GIVEN TEXT
========================
Thomas Monjalon Sept. 23, 2018, 9:21 p.m. UTC | #1
Hi Anatoly,

21/09/2018 18:13, Anatoly Burakov:
> This is a proposal to enable using externally allocated memory
> in DPDK.

About this change and previous ones, I think we may miss some
documentation about the usage and the internal design of the DPDK
memory allocation.
You already updated some doc recently:
	http://git.dpdk.org/dpdk/commit/?id=b31739328

This is what we have currently:
	http://doc.dpdk.org/guides/prog_guide/env_abstraction_layer.html#memory-segments-and-memory-zones-memzone
	http://doc.dpdk.org/guides/prog_guide/env_abstraction_layer.html#malloc
	http://doc.dpdk.org/guides/prog_guide/mempool_lib.html

This is probably a good time to check this doc again.
Do you think it deserves more explanations, or maybe some figures?
  
Burakov, Anatoly Sept. 24, 2018, 8:54 a.m. UTC | #2
On 23-Sep-18 10:21 PM, Thomas Monjalon wrote:
> Hi Anatoly,
> 
> 21/09/2018 18:13, Anatoly Burakov:
>> This is a proposal to enable using externally allocated memory
>> in DPDK.
> 
> About this change and previous ones, I think we may miss some
> documentation about the usage and the internal design of the DPDK
> memory allocation.
========================
EXTRACTED DATA
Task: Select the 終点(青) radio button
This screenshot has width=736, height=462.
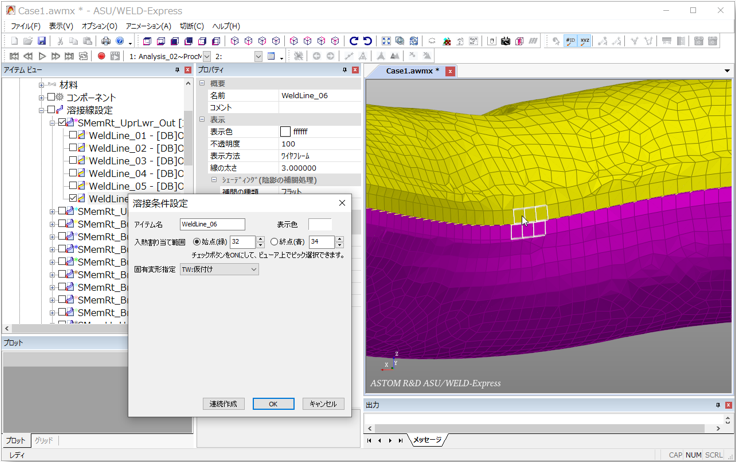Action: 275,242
========================
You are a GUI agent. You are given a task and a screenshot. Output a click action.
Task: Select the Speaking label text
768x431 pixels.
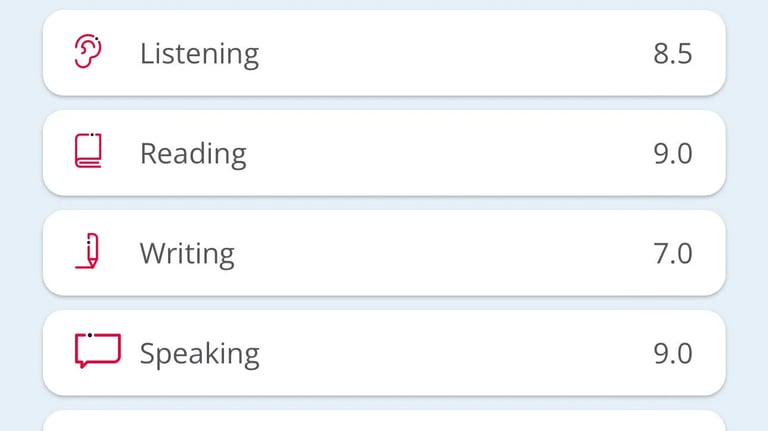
========================
TO BE DONE
• a. According to the DPDK thread, what does Thomas Monjalon think may be missing?
• b. For each statement, say whether it agrees with the DPDK thread, and quote the words that decide it.
(i) Thomas Monjalon asks whether the documentation could use figures.
(ii) The proposal concerns using externally allocated memory in DPDK.
(iii) Thomas Monjalon says Anatoly Burakov has not updated any documentation.
• c. Proceed with the DPDK thread from the point where it stops.
None of the lines in either block are needed for this work.

ANSWER LIST
• a. Documentation about the usage and the internal design of the DPDK memory allocation.

• b.
(i) Yes: "Do you think it deserves more explanations, or maybe some figures?"
(ii) Yes: "This is a proposal to enable using externally allocated memory"
(iii) No: "You already updated some doc recently"

• c.
> You already updated some doc recently:
> 	http://git.dpdk.org/dpdk/commit/?id=b31739328
> 
> This is what we have currently:
> 	http://doc.dpdk.org/guides/prog_guide/env_abstraction_layer.html#memory-segments-and-memory-zones-memzone
> 	http://doc.dpdk.org/guides/prog_guide/env_abstraction_layer.html#malloc
> 	http://doc.dpdk.org/guides/prog_guide/mempool_lib.html
> 
> This is probably a good time to check this doc again.
> Do you think it deserves more explanations, or maybe some figures?
> 

Maybe this could be split into two sections - explanation of user-facing 
API, and explanation of its inner workings. However, I don't want for 
DPDK documentation to become my personal soapbox, so i'm open to 
suggestions on what is missing and how to organize the memory docs better :)